High Times' Cannabis Cup in Sacramento, Calif. was the first open consumption event in the state.
High Times VP of Events Sameen Ahmad detailed on the panel how the 44-year-old brand had to hire a lobbyist and work with mayor of Sacramento and the city council to host the first legal cannabis consumption event in the nation's history.
"The state has passed a law that allows these events to happen and yet these events are happening constantly behind closed doors," said Ahmad. "We wanted to do it right and bring it all to the table and we did. It was incredible. We got people from all walks of life."
The High Times Central Valley Cannabis Cup was held in May in compliance with Bureau of Cannabis Control (BCC) guidelines in California.
Panelist, Sonya Logman, deputy secretary of business and consumer relations at California Business, Consumer Services & Housing Agency, which oversees the BCC, explained they have developed regulations based on the way alcohol is consumed in public.

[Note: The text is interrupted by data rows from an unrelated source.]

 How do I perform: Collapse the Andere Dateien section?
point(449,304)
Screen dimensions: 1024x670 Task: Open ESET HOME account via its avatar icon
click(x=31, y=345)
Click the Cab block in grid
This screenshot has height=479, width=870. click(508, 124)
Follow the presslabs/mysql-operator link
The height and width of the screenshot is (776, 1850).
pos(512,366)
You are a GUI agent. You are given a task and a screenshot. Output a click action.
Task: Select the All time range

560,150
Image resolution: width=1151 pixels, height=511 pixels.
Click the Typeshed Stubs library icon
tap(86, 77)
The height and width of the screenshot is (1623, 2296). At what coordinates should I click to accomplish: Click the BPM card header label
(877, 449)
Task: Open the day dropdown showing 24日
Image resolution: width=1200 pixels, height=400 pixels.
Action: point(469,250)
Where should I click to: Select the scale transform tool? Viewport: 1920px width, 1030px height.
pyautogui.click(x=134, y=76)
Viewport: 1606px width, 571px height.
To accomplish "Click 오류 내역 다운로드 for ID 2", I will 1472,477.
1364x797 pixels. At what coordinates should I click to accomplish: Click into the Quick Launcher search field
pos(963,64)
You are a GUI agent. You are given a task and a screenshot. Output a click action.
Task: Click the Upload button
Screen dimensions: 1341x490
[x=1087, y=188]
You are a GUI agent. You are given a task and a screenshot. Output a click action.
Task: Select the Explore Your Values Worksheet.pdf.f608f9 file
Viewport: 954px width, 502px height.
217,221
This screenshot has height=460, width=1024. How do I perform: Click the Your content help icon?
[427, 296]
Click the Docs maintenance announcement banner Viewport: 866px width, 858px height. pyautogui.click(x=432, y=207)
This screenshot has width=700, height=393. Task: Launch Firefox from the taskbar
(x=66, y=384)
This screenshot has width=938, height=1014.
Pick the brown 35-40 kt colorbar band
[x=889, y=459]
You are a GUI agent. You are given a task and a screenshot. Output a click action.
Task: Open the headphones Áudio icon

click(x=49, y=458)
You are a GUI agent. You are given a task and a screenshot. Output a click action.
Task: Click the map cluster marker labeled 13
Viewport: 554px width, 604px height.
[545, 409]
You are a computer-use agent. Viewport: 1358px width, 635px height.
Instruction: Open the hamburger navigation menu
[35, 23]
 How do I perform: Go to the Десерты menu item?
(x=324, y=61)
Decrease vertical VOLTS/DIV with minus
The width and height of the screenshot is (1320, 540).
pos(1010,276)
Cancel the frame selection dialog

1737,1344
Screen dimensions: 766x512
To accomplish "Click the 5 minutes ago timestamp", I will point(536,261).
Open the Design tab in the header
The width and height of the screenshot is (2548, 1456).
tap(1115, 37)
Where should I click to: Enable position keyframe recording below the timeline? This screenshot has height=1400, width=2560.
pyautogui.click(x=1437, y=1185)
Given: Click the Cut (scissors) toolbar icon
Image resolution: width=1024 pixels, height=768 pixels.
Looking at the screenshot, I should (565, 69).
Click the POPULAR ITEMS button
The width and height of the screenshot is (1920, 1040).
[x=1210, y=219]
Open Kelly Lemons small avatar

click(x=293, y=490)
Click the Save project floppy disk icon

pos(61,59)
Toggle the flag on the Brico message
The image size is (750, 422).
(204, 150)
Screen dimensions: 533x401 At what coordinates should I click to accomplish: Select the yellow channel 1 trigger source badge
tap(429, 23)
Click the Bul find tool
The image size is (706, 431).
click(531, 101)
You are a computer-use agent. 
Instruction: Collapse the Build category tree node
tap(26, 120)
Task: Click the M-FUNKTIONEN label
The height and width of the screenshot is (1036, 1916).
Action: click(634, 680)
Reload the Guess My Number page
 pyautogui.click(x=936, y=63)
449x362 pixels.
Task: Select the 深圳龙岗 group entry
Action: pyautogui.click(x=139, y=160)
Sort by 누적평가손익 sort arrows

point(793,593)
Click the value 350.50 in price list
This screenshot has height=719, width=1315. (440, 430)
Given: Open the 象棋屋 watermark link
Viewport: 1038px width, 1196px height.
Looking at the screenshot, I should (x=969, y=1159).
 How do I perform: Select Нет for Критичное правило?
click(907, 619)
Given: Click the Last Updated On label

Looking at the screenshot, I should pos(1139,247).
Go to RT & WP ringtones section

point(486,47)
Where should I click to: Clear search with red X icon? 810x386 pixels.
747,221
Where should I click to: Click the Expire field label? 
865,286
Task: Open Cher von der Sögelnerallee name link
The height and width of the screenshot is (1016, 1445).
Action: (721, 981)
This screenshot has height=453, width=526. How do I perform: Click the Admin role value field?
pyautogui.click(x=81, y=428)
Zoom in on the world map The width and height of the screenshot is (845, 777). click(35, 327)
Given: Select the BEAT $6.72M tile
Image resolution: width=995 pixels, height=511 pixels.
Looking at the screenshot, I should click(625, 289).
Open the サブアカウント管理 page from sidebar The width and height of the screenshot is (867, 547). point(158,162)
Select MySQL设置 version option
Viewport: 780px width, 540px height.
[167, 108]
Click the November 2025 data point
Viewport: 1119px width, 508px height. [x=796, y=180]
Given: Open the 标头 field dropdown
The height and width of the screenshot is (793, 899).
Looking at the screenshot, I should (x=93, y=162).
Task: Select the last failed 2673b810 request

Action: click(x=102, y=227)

"We want to make sure that the folks that are putting on these events are the ones who are ultimately responsible for making sure that it's safe and that folks over 21 are the ones that are there for consumption and sales events," she said.
Logman added that "cannabis and alcohol are not intended to overlap," which causes food and beverage providers to scale down or choose between selling one or the other.
For some artists and managers, the end game with cannabis events is about reimagining live spaces.
Cosmic Management/Primary Wave artist manager, Deb Klein, who has worked on cannabis events and education with Cypress Hill and Melissa Etheridge, explained that clients are coming up with new and creative ways to introduce cannabis into the live experience.
"Melissa will be coming from the health and wellness side. She wants to have a one-day festival. She's going to want to have her products there. She's going to want to do it in a beautiful space and it's really going to be promoting her brand," said Klein, adding that with Cypress Hill "you're not gonna be able to see your friend because it's gonna be so smoky. It's balancing those things and where it fits."
Klein added that more private spaces that welcome and cater to a cannabis consuming crowd are something to expect more of in the future.
"I don't look at like Hollywood Bowls being an end game for me," said Klein. "I feel like we could have our own private clubs. It's your building, you're a member and then you can do what you want inside."